Funds for new Heymann, new jail added in state budget

Image courtesy Visit Baton Rouge

Correction: A previous version of this report unintentionally omitted new funding for Lafayette’s Bayou Vermilion Flood Control project and included old funding for LCG’s Heymann Center replacement, which was removed. We regret the error.

The gist: A last-minute shuffle at the Capitol Thursday put big money on the way to Lafayette in the twilight budget for the parish’s powerful legislative delegation. 

Get caught up: Lafayette has benefited from outsized power in the state Capitol for years, but the parish’s reign in Baton Rouge is primed to fall off as its leaders in the state House and Senate hit their term limits this year. 

Lafayette is in line for $740 million across dozens of projects in this year’s proposed state budget, about $648 million of which was newly added by legislators this spring. The budget passed a final vote in the Legislature Thursday, and is headed to Gov. John Bel Edwards for approval, subject to his line-item veto power. 

Most of the money is headed to UL for construction and renovation projects totaling about $422 million, but the parish government is in line for about $318 million.

That includes $52.5 million for a new jail, which may be the parish’s only shot at paying for Mayor-President Josh Guillory’s proposed public-private partnership for construction of a new correctional facility. His original plan didn’t include any funding from the state. 

LCG CAO Cydra Wingerter says the state funding is needed to help the parish pay for the new correctional facility, since local property tax dollars won’t be enough to cover LCG’s annual lease payments. 

The parish is still working out the details of what will be included in the new jail with the contractors it selected last year, Wingerter says, so it’s currently unclear what LCG’s estimated annual lease payments would be. 

Guillory’s initial pitch envisioned as much as $10.5 million per year being available to pay for the new jail. But LCG’s annual budget paints a more realistic picture of about $1.5 million in available annual funds. The administration’s proposal was originally expected to be presented to the Parish Council in May, but Wingerter says the end of this summer is a more realistic timeline. 
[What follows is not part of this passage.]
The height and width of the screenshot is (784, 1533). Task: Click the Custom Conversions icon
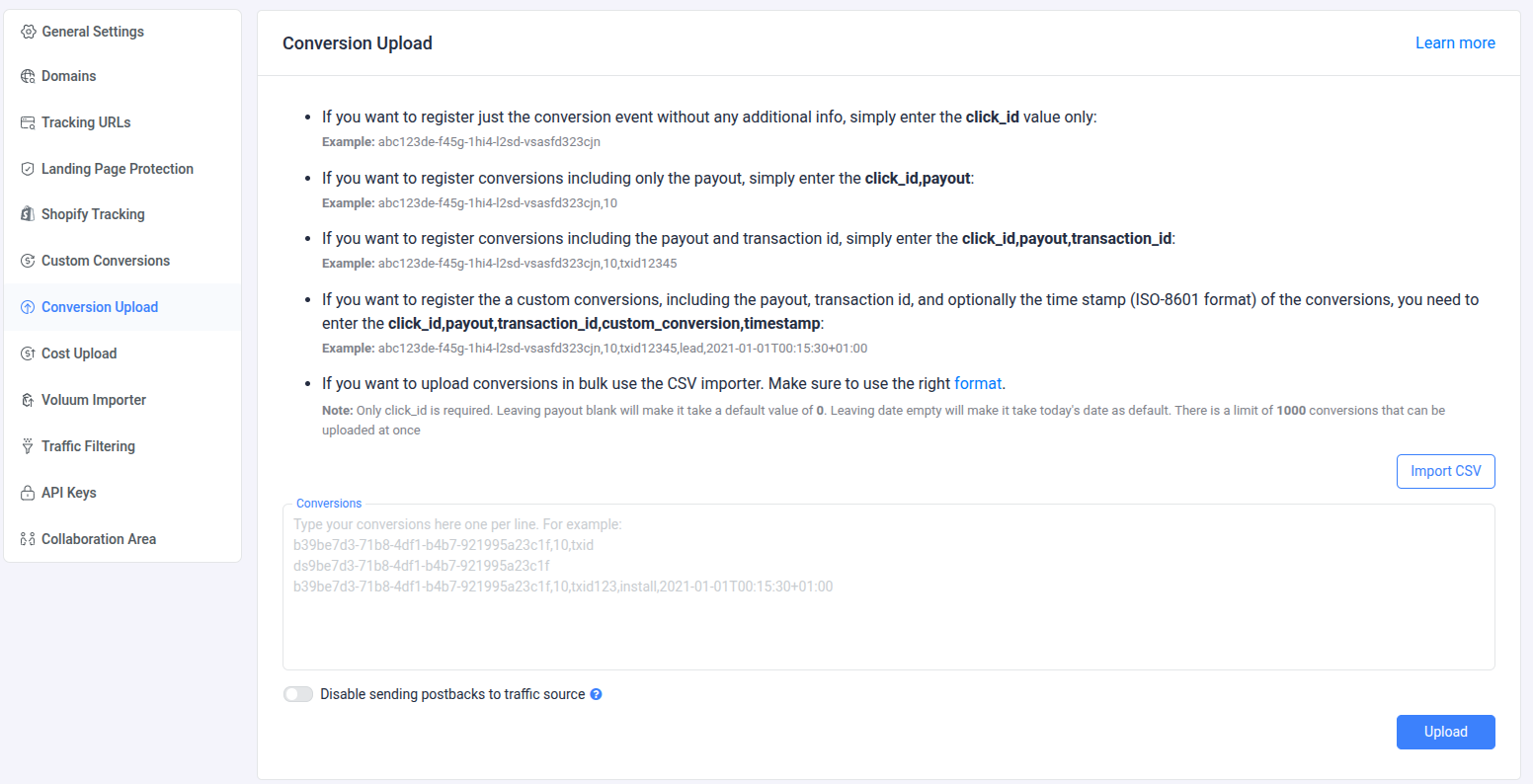(28, 261)
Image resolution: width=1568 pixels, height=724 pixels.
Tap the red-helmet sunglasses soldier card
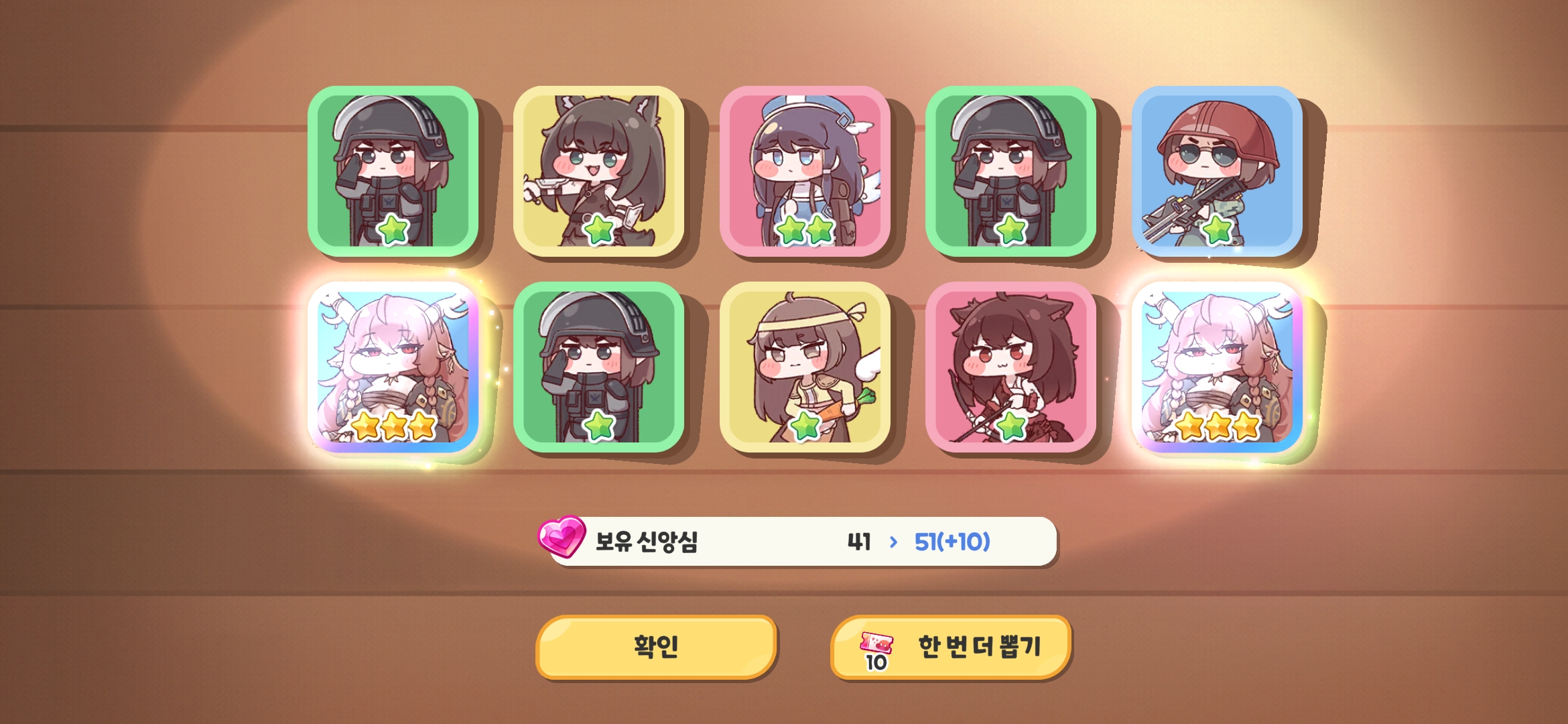(x=1217, y=171)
The Lafayette Parish Sheriff’s Office also got $54 million related to the new jail complex, but those funds were set aside to move LPSO’s myriad Downtown operations out to the Willow Street location where the new jail is expected to be built, not to finance the actual jail.
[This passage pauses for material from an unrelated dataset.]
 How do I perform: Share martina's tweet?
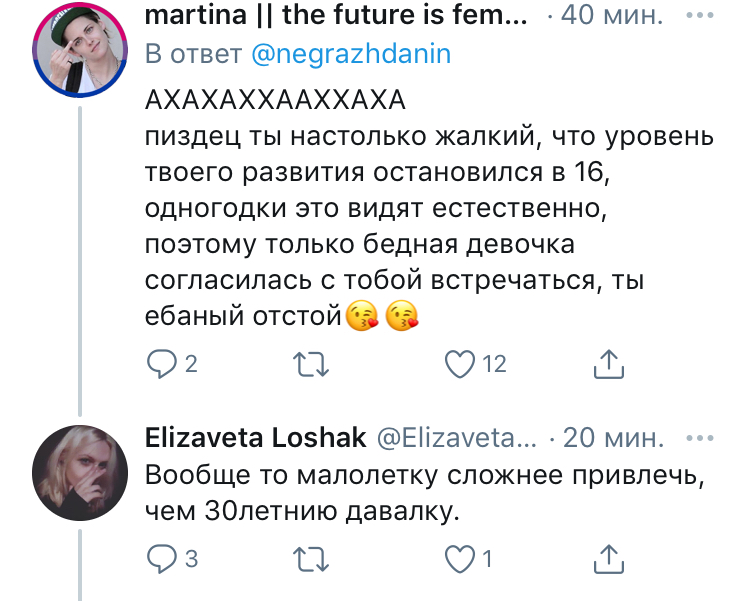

$75 million to replace the Heymann Center also was added for UL, while LCG’s $24 million allocation from last year was cut from the final budget. The two are expected to build the new facility together. Combined, the funds could cover most of the cost to replace the Heymann Center, though that will depend on the building’s design, which remains unsettled.

$22 million was added to Guillory’s signature Bayou Vermilion Flood Control project, which includes the beleaguered Homewood Drive detention pond. The additional funds bring the project’s state allocation up to $35 million this year and should help offset the project’s increased cost following LCG’s $11.5 million settlement with the Homewood pond’s property owners.

But most of Lafayette’s money isn’t coming, not yet anyway. The vast majority of funds headed to Lafayette in this year’s budget will be tied up in the state’s nebulous priority funding mechanism, where much of Lafayette’s share occupies the lowest rung, meaning those dollars could be years away from being disbursed. 

For the new jail, that leaves $17.5 million actually available to LCG and $7.8 million for LPSO this year. Meanwhile, UL will actually get just $1 million each for the Heymann Center replacement out of the $75 million set aside for the project in this year’s budget. For Bayou Vermilion Flood Control, $13 million of LCG’s $35 million allotment is actually on the table.

All told, $231 million — or 73% — of Lafayette’s slice of the state budget pie is locked into Priority 5 funding, meaning it only exists on paper and can’t be sent to Lafayette without legislative action and support from the governor in the coming years. For UL, that figure is closer to 88%, or about $371 million. 

That could mean years of waiting before LCG can start construction on replacements for the jail and the Heymann Center. 

Getting the money out of state funding purgatory will be a fight for a new Lafayette delegation during the next legislative term. And it will be one they undertake likely without senior leadership in the key positions of power that have defined Lafayette’s role in state politics for the past four years. 

Senate President Page Cortez is chief among Lafayette’s term-limited power players and has helped steer tens of millions of state dollars to the parish since becoming Senate president in 2020. Also term-limited from seeking reelection are Rep. Stuart Bishop, chairman of the powerful House Ways and Means Committee, and Rep. Vincent Pierre, who leads the Legislative Black Caucus.

Other veteran Lafayette legislators would be adjusting to a new landscape at the state Capitol next year. Two-term Rep. Jean Paul Coussan is seeking election to Cortez’s seat in the Senate this fall, and Sen. Gerald Boudreaux, whose relationship with Gov. John Bel Edwards has been critical for the parish, will enter his final term in the Senate next year with a new governor at the helm. 

“We were in a position to really capitalize [on] this year’s process, for sure,” says Wingerter. “But we’re confident that as these projects progress through planning and design, that we’ll be able to lean on the state, even though we won’t have quite the muscle we had this session.”